» Exercise directions:
When the line containing "The image size is (1122, 580)." is found in the data below, give it again along with every later line, exactly; drop the pictures.

» Extracted data entries:
- - -

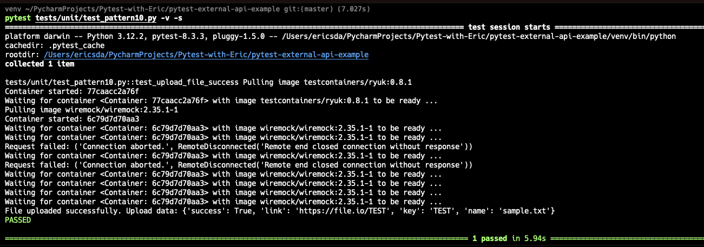
Task: Click the '1 passed in 5.94s' summary
Action: click(509, 238)
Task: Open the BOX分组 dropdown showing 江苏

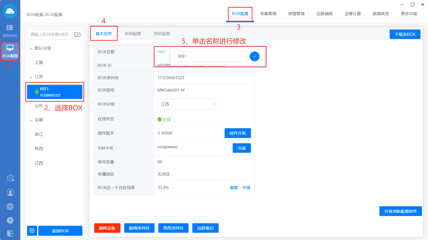Action: click(x=188, y=104)
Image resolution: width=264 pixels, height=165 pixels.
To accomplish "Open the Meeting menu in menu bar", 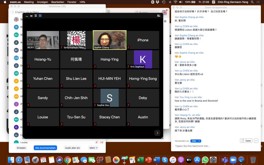I will coord(29,2).
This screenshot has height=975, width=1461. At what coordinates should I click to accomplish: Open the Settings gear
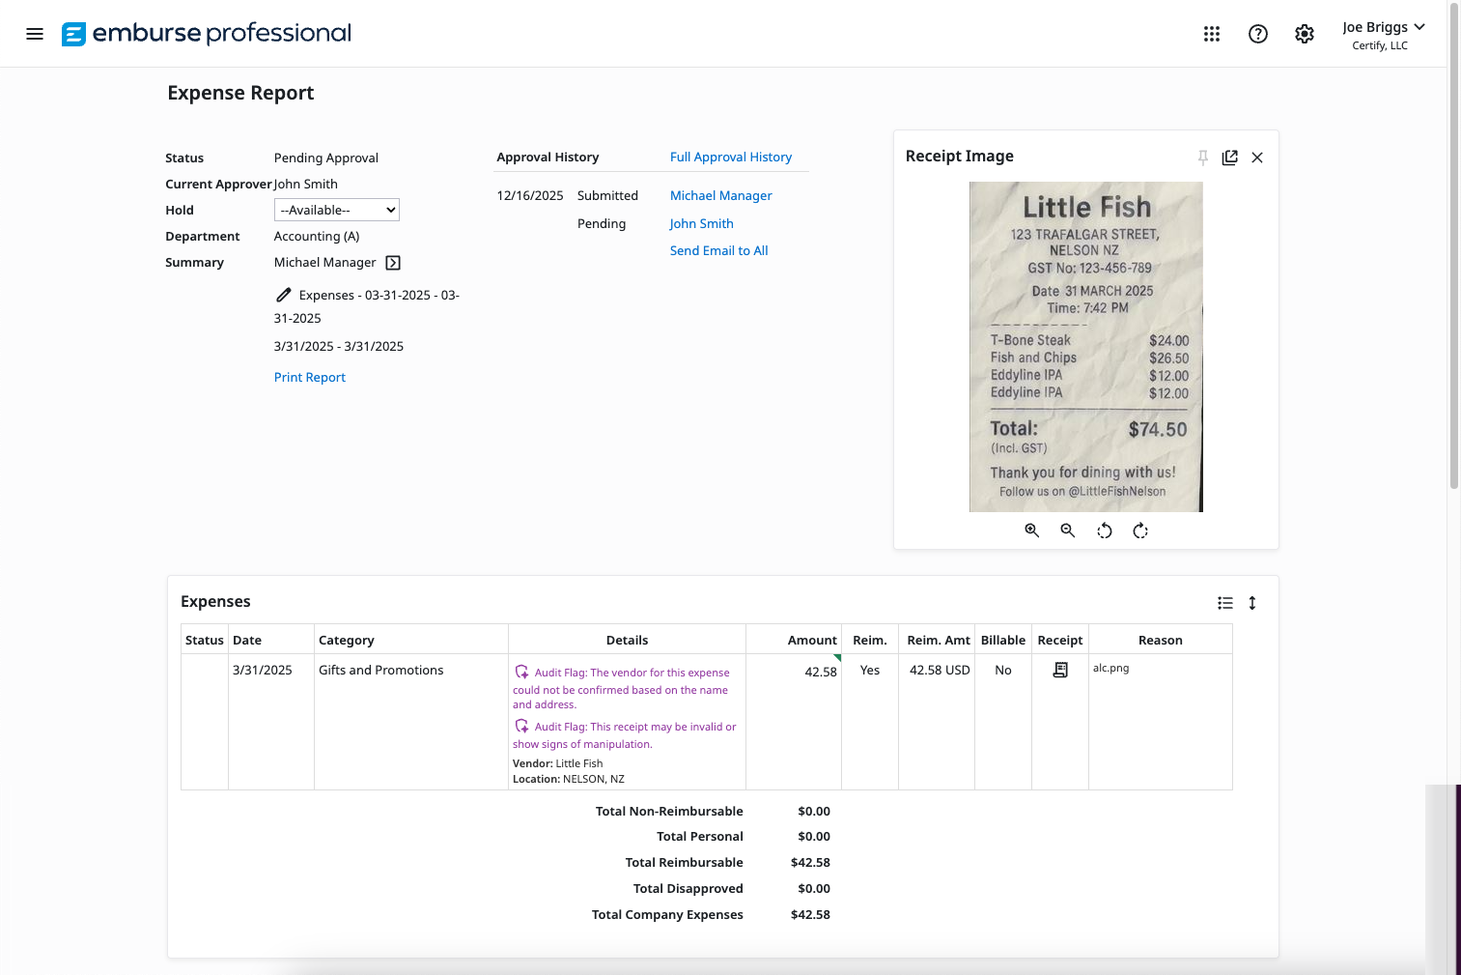point(1305,33)
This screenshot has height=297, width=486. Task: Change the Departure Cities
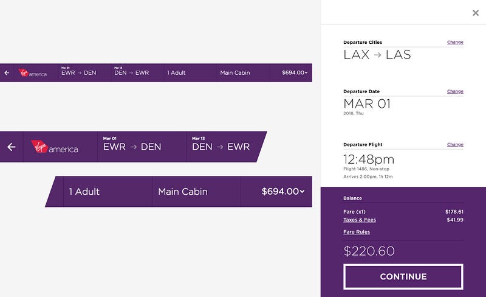[455, 43]

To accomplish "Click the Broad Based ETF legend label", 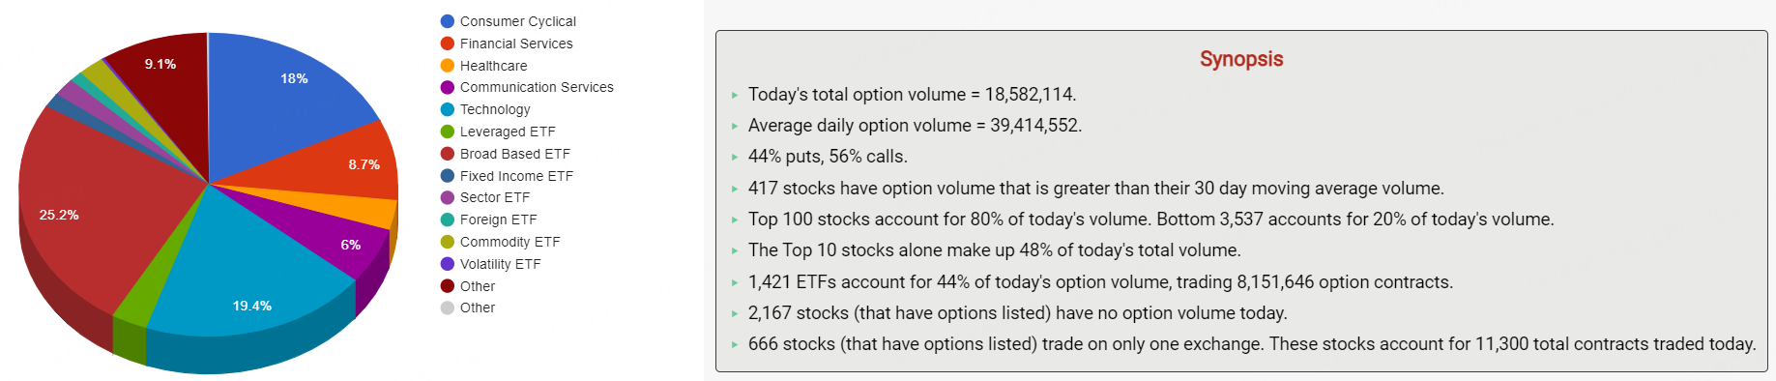I will pos(515,154).
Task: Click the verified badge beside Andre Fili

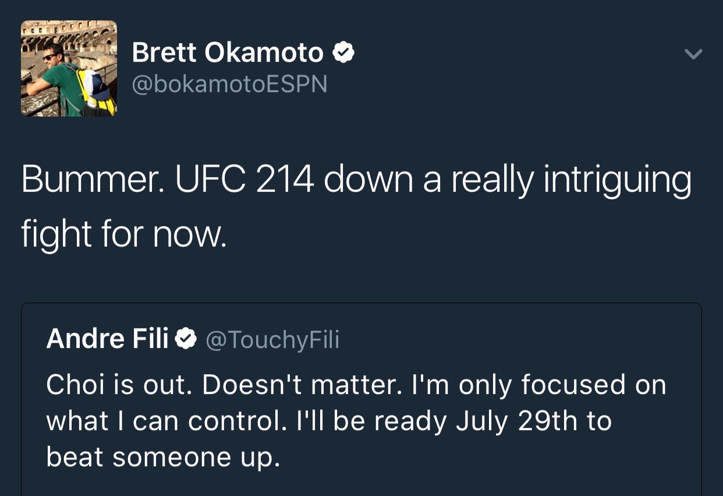Action: tap(186, 338)
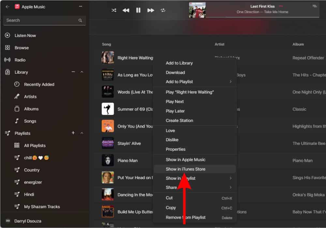Click the back arrow icon
Screen dimensions: 326x228
(x=7, y=7)
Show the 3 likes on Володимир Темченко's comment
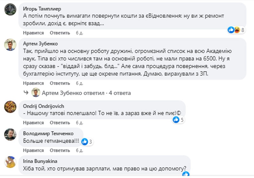254x178 pixels. click(x=87, y=141)
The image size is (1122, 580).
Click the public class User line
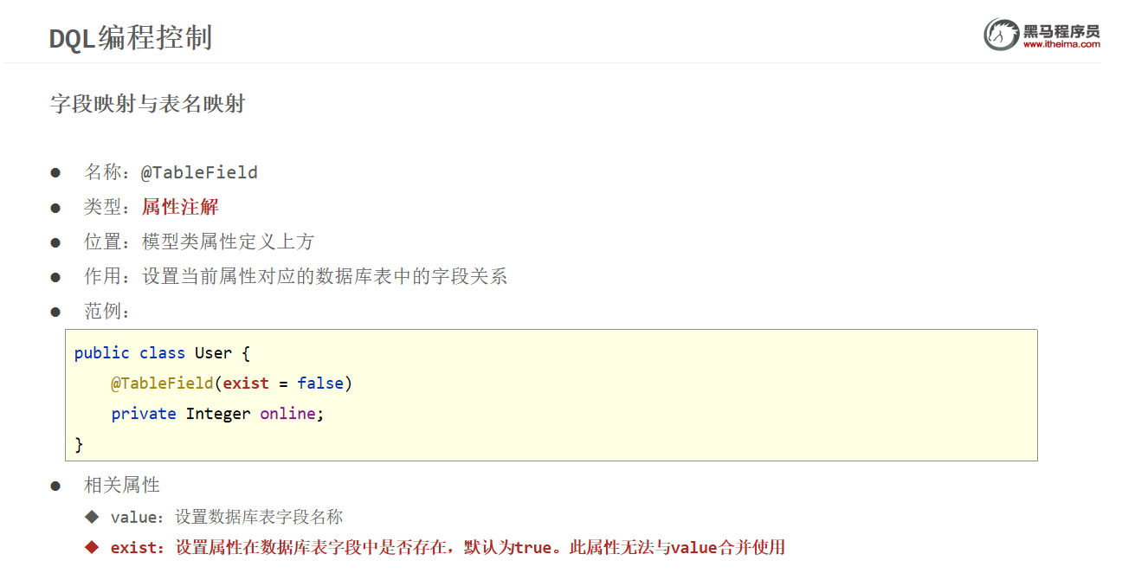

- - -

» Solved problem:
The image size is (1122, 580).
Click the public class User line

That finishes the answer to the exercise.